The scientific name is weird, too – innominatus means “unnamed”, giving rise to the paradoxon if an animal is still unnamed if its name is “unnamed”. Lacking the billions of parameters of large language models, I asked ChatGPT for an explanation for this. ChatGPT does not offer a definite answer but a few educated guesses:

“This paradoxical name likely reflects one of the following historical naming conventions or circumstances:

  1. A Placeholder Name That Stuck – The species may have initially lacked a distinct name when it was first described, and innominatus might have been used as a temporary designation, which was never changed.
  2. Lack of Distinctive Features – Some ornithologists in the past named species based on particularly striking traits. If a bird was perceived as lacking unique characteristics compared to its relatives, it might have been called innominatus as a way of indicating its nondescript nature.
  3. Taxonomic Uncertainty – The name could reflect initial uncertainty about its classification or relationships with other species when first described.
  4. Irony or Convention – Some taxonomists occasionally used innominatus ironically or traditionally when they couldn’t think of a more fitting name at the time of description.”

To me, option 1 seems the most likely, 2 and 3 rather unlikely (definitely no lack of distinctive features here), while given that the name was given to the species by a Brit, Edward Blyth, the fourth option cannot be ruled out completely.

A less exciting fact is that Piculet’s is a “complete solution to manage batch costing, production planning, scheduling, raw material costing and many more with SAP B1.” Though readers will be happy to learn that their “comprehensive and flexible solutions are pre-configured to meet the industry-specific needs of your business” (Kai Pflug).

Great Slaty Woodpecker (Mulleripicus pulverulentus)

While the Pileated Woodpecker described above is big, it is not the biggest of the family – that is the Great Slaty Woodpecker, given that I share Peter’s cynicism about the Ivory-billed Woodpecker.

Even the typically subdued HBW seems to think that this woodpecker is something special: “Few birds are unmistakeable, but Great Slaty Woodpecker is close”.

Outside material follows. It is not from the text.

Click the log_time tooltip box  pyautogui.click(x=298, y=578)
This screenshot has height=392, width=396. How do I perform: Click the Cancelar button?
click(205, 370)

Woodpeckers as a family are moderately endangered – more endangered than generalists, as many of them need older forests to survive, but less endangered than extreme specialists such as hornbills. The Great Slaty Woodpecker, however, is among the most endangered woodpeckers – it is listed as Vulnerable. Sadly, over the past century, at least 90% of the global population of the Great Slaty Woodpecker has been lost (source). See it before the Pileated Woodpecker becomes the largest woodpecker species alive (Kai Pflug).

Black-rumped Flameback (Dinopium benghalense)

In the hit list of woodpeckers by continent, South America takes the lead with about 90 species, followed by Asia (more than 70), Africa (about 35), North America (22), and Europe (11), while Australia and (unsurprisingly) Antarctica do not have any. Unfortunately, none of our writers volunteered a South American entry, but at least the Black-rumped Flameback looks like a fairly typical Asian woodpecker species to me. Plus, I really like this photo. Somehow, it calls for some semi-funny subtitle along the lines of the female with its head inside the hole saying something critical to her spouse. If you can think of something, please put it in the comments (Kai Pflug).